Is failure necessary?
"The only way you're going to grow your business is innovation," says Tony Chapman. "If you're going to have an innovative culture, you must understand that that comes with the acceptance of failure. Innovation comes with a lot of mistakes."
"You need a culture that allows failure for success because without it, people become anti-failure," says Charles Plant. "Trying different things is the act of innovation. If you fail 14 times, hopefully you're going to succeed on the 15th try.

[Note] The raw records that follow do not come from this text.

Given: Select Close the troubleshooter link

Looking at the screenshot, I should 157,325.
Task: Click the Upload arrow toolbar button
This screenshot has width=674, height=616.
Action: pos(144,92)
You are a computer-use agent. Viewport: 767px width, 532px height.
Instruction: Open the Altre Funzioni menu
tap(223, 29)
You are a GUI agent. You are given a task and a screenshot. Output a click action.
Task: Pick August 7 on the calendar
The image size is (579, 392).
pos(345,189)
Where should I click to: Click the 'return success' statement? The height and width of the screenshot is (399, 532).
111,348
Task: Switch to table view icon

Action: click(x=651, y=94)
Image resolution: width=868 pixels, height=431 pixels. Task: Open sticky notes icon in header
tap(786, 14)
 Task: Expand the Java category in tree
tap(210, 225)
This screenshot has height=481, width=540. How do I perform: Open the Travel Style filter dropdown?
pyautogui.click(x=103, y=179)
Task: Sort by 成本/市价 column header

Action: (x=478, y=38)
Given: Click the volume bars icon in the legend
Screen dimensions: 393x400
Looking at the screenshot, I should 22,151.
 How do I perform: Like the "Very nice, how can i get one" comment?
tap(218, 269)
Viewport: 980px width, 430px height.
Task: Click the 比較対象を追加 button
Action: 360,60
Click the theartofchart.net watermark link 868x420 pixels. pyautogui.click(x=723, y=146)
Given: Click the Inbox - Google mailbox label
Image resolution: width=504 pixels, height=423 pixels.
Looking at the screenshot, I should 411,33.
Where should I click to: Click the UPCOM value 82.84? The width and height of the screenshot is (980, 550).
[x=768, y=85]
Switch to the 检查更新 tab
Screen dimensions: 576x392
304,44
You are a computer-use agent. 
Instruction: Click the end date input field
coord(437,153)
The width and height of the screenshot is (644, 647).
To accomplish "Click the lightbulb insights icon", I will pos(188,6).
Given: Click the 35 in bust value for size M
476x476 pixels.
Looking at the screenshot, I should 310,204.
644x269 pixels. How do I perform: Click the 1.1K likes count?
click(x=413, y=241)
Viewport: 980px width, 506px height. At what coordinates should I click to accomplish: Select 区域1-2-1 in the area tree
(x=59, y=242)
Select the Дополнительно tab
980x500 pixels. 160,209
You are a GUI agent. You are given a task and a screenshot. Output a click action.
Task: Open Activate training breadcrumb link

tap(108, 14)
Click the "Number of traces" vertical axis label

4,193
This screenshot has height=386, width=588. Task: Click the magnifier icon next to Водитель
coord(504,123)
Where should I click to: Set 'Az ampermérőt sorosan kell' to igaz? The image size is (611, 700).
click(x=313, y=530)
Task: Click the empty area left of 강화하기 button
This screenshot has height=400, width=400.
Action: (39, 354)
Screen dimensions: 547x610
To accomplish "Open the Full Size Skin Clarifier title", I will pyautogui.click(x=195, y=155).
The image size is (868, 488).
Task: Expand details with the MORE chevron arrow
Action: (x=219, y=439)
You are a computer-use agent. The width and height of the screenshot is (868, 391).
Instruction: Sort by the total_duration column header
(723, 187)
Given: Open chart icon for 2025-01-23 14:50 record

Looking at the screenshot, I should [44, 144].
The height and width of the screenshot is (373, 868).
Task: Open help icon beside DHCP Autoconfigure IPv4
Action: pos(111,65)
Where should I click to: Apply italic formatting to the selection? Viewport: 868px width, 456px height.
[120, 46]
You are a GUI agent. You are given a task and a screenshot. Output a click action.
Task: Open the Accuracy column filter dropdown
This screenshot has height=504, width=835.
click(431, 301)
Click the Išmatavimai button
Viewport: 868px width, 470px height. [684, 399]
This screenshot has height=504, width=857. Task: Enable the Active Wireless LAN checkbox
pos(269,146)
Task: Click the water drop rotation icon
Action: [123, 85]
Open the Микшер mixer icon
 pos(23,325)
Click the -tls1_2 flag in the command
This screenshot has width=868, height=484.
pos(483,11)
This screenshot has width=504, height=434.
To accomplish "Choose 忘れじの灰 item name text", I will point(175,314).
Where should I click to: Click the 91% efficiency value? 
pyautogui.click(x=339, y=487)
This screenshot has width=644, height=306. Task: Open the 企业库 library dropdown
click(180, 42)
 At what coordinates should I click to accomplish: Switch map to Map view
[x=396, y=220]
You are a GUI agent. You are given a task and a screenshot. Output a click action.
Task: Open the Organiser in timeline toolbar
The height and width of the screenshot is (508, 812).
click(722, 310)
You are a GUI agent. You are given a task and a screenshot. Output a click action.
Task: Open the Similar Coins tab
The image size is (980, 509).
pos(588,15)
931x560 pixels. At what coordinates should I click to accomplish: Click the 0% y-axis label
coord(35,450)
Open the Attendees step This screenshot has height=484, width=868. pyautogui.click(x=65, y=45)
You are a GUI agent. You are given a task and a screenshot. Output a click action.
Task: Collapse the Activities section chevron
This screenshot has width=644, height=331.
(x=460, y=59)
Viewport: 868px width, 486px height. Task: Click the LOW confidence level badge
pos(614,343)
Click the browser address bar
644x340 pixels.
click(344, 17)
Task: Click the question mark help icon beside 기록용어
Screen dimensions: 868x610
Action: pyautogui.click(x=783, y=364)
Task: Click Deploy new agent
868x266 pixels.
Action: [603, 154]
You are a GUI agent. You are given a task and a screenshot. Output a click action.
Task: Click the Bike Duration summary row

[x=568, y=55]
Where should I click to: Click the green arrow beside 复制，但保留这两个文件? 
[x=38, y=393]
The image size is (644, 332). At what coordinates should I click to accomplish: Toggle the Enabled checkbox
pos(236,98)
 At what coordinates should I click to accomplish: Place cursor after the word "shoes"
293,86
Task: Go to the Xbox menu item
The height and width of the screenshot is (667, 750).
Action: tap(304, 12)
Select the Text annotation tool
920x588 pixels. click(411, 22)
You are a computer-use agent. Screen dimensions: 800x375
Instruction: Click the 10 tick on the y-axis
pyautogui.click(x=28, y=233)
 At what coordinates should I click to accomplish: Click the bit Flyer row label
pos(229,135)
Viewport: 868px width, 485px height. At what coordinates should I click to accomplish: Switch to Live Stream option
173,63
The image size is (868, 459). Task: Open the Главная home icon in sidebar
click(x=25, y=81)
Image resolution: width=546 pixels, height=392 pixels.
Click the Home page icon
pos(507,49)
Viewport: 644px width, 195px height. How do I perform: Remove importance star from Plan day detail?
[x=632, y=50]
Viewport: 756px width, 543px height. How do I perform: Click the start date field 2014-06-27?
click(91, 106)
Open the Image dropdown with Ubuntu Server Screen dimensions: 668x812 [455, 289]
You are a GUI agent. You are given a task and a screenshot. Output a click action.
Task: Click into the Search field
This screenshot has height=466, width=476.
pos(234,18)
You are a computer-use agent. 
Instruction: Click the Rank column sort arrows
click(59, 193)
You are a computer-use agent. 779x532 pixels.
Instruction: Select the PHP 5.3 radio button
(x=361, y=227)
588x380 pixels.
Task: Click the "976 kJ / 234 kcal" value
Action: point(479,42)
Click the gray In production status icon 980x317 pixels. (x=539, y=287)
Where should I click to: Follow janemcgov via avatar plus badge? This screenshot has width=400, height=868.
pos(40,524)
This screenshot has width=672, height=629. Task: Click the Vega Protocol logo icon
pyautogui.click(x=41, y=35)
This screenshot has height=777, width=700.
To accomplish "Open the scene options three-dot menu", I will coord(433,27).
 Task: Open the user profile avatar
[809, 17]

Without failure, we're not going to be driving and growing the economy."
"Canadian Immigrant magazine was my 17th entrepreneurial venture," says Nick Noorani. "The other 16 were lessons in how to do it right!"
Myth or reality?
"Everybody in theory embraces the concept of failure and risk but if the person at the helm is purely financially driven, there really isn't a lot of tolerance for risk" says Chapman, who says the tolerance for failure in his own company is incredibly high. "We're in the business of creativity so our profitability is based on being able to deliver big ideas that work. The cost of that is that some jobs are just not going to make money. Nobody is penalized for that because collectively, we all share in the success of the business."
Plant says that acceptance of failure is a cultural problem in Canada in that we tend not to reward the people who have failed. "We tend to punish people who fail whereas in Silicon Valley, they tend to reward people who have failed because they've learned lessons and can gain from that failure.
"There are measurement benchmarks that we can't get away from, depending on the business," says Noorani. "But we need to give people the opportunity to be creative and therefore, allow them to fail.'
Is there a permissible way to fail?
Everyone agrees that the key to successful failure is doing it in a sensible manner to protect against the downside. The trick to successful failures is to know when to quit.
"I think you have to quickly acknowledge when something is a failure and have a back up plan of what you're going to do," says Plant. "Don't keep flogging a dead horse."
According to Chapman, there are two types of failure in his company: external and internal. The most punitive is external where they've failed in the eyes of their client because it's not only lost revenue, but loss of reputation and confidence as well. In that case, the best way is to handle it with transparency and honesty with the client and to talk about solutions to make sure it won't happen again. Internally, Chapman says that they've put a process in place to mitigate and isolate failures. Each step along the way, they evaluate so they can course correct if needed. Then, if they have to abandon something, they're not months down the road.